-- Start DATASET ENTRIES --

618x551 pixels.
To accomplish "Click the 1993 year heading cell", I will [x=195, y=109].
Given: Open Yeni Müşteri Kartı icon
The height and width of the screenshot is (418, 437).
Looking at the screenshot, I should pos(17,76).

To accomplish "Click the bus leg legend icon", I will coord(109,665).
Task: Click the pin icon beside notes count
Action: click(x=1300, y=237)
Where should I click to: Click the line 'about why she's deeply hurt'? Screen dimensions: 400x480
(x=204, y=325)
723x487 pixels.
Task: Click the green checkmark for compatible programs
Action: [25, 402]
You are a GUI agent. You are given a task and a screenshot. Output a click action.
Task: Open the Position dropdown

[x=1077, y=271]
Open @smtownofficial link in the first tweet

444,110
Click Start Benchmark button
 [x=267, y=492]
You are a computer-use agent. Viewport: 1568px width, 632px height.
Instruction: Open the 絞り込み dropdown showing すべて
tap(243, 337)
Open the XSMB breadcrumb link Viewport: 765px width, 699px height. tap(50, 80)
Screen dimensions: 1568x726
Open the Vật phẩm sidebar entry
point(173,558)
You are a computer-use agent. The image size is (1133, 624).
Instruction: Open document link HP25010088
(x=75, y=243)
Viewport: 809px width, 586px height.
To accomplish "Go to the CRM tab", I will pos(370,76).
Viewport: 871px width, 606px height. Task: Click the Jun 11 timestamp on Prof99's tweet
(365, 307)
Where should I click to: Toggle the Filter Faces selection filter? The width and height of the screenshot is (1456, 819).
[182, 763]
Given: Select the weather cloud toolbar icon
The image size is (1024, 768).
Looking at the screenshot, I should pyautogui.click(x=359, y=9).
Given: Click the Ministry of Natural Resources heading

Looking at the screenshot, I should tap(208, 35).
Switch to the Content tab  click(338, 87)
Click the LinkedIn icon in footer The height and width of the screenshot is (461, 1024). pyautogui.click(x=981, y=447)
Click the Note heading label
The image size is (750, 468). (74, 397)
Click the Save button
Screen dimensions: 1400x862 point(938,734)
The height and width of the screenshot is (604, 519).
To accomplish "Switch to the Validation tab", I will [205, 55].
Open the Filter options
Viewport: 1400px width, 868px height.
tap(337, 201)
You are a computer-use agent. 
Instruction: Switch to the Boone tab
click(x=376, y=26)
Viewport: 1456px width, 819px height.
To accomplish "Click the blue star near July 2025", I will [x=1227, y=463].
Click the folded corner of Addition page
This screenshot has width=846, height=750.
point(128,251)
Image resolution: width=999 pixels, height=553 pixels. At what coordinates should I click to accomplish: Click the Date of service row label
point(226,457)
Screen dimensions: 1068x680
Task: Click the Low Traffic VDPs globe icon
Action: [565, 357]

-- End DATASET ENTRIES --

INSTRUCTIONS FOR THE TASK:
Update the rows by replacing "computer-use agent" with "desktop agent" everywhere it appears, leaving everything else unchanged.

RESULT OF THIS EXERCISE:
618x551 pixels.
To accomplish "Click the 1993 year heading cell", I will [x=195, y=109].
Given: Open Yeni Müşteri Kartı icon
The height and width of the screenshot is (418, 437).
Looking at the screenshot, I should pos(17,76).

To accomplish "Click the bus leg legend icon", I will coord(109,665).
Task: Click the pin icon beside notes count
Action: click(x=1300, y=237)
Where should I click to: Click the line 'about why she's deeply hurt'? Screen dimensions: 400x480
(x=204, y=325)
723x487 pixels.
Task: Click the green checkmark for compatible programs
Action: [25, 402]
You are a GUI agent. You are given a task and a screenshot. Output a click action.
Task: Open the Position dropdown

[x=1077, y=271]
Open @smtownofficial link in the first tweet

444,110
Click Start Benchmark button
 [x=267, y=492]
You are a desktop agent. Viewport: 1568px width, 632px height.
Instruction: Open the 絞り込み dropdown showing すべて
tap(243, 337)
Open the XSMB breadcrumb link Viewport: 765px width, 699px height. tap(50, 80)
Screen dimensions: 1568x726
Open the Vật phẩm sidebar entry
point(173,558)
You are a desktop agent. The image size is (1133, 624).
Instruction: Open document link HP25010088
(x=75, y=243)
Viewport: 809px width, 586px height.
To accomplish "Go to the CRM tab", I will pos(370,76).
Viewport: 871px width, 606px height. Task: Click the Jun 11 timestamp on Prof99's tweet
(365, 307)
Where should I click to: Toggle the Filter Faces selection filter? The width and height of the screenshot is (1456, 819).
[182, 763]
Given: Select the weather cloud toolbar icon
The image size is (1024, 768).
Looking at the screenshot, I should pyautogui.click(x=359, y=9).
Given: Click the Ministry of Natural Resources heading

Looking at the screenshot, I should tap(208, 35).
Switch to the Content tab  click(338, 87)
Click the LinkedIn icon in footer The height and width of the screenshot is (461, 1024). pyautogui.click(x=981, y=447)
Click the Note heading label
The image size is (750, 468). (74, 397)
Click the Save button
Screen dimensions: 1400x862 point(938,734)
The height and width of the screenshot is (604, 519).
To accomplish "Switch to the Validation tab", I will [205, 55].
Open the Filter options
Viewport: 1400px width, 868px height.
tap(337, 201)
You are a desktop agent. 
Instruction: Switch to the Boone tab
click(x=376, y=26)
Viewport: 1456px width, 819px height.
To accomplish "Click the blue star near July 2025", I will [x=1227, y=463].
Click the folded corner of Addition page
This screenshot has width=846, height=750.
point(128,251)
Image resolution: width=999 pixels, height=553 pixels. At what coordinates should I click to accomplish: Click the Date of service row label
point(226,457)
Screen dimensions: 1068x680
Task: Click the Low Traffic VDPs globe icon
Action: [565, 357]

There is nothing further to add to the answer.